Steven Bethard wrote:
Well, in Python 2.3, I believe sets are implemented in Python while they're implemented in C in Python 2.4.
I think the Python 2.3 Sets implementation is likely to be quicker than whatever list-manipulation answer you come up with instead. But there's only one way to find out ;)

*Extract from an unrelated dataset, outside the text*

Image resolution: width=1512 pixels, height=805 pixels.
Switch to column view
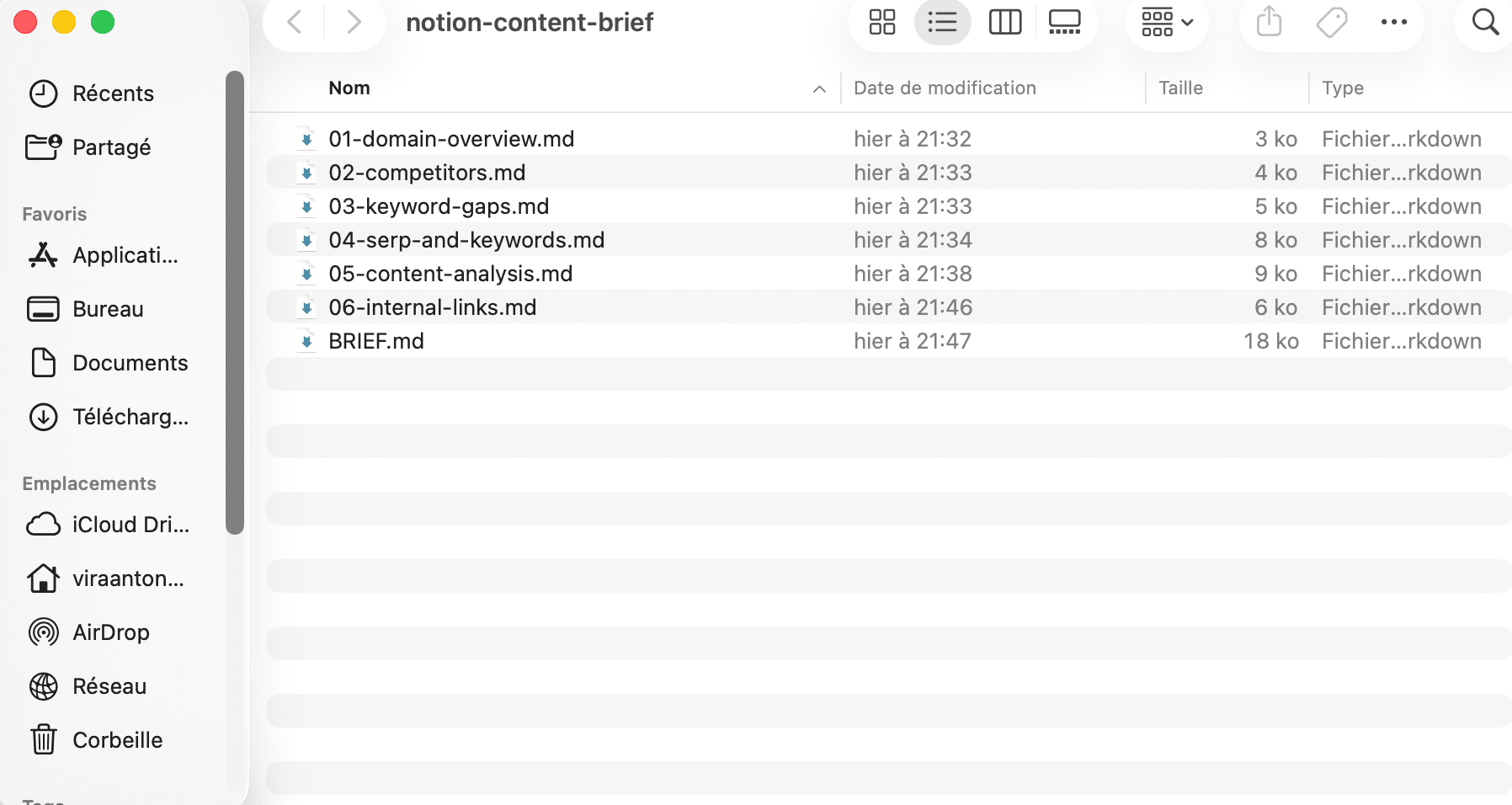(1004, 23)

Yeah, almost certainly since he's looking at lists 3K long. If they were small, you never know since the list comprehension gets the C-code speedup, while sets.Set is Python code:
> python -m timeit -s "a = [(123,1.3),(123,2.4),(123,7.8),(123,10.2)]; b = [(123, 0.9), (123, 1.9), (123, 8.0)]" "[ (i,round(j)) for i,j in a for l,m in b if (i,round(j)) == (l,round(m))]"

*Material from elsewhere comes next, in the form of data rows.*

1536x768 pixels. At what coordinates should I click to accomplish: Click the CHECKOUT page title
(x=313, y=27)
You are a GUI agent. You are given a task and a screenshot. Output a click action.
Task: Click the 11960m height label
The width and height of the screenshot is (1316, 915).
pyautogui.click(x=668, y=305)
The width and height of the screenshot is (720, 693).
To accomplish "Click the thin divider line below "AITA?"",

10000 loops, best of 3: 27.5 usec per loop
> python -m timeit -s "import sets; a = [(123,1.3),(123,2.4),(123,7.8),(123,10.2)]; b = [(123, 0.9), (123, 1.9
), (123, 8.0)]" "sets.Set([(i,round(j)) for i,j in a]).intersection(sets.Set([(i, round(j)) for i, j in b]))"
10000 loops, best of 3: 47.7 usec per loop
In the case given, the O(n**2) list comprehension is faster than the O(n) set intersection. Of course, this is not likely to be true with any reasonable sized data. But it's something worth keeping in mind.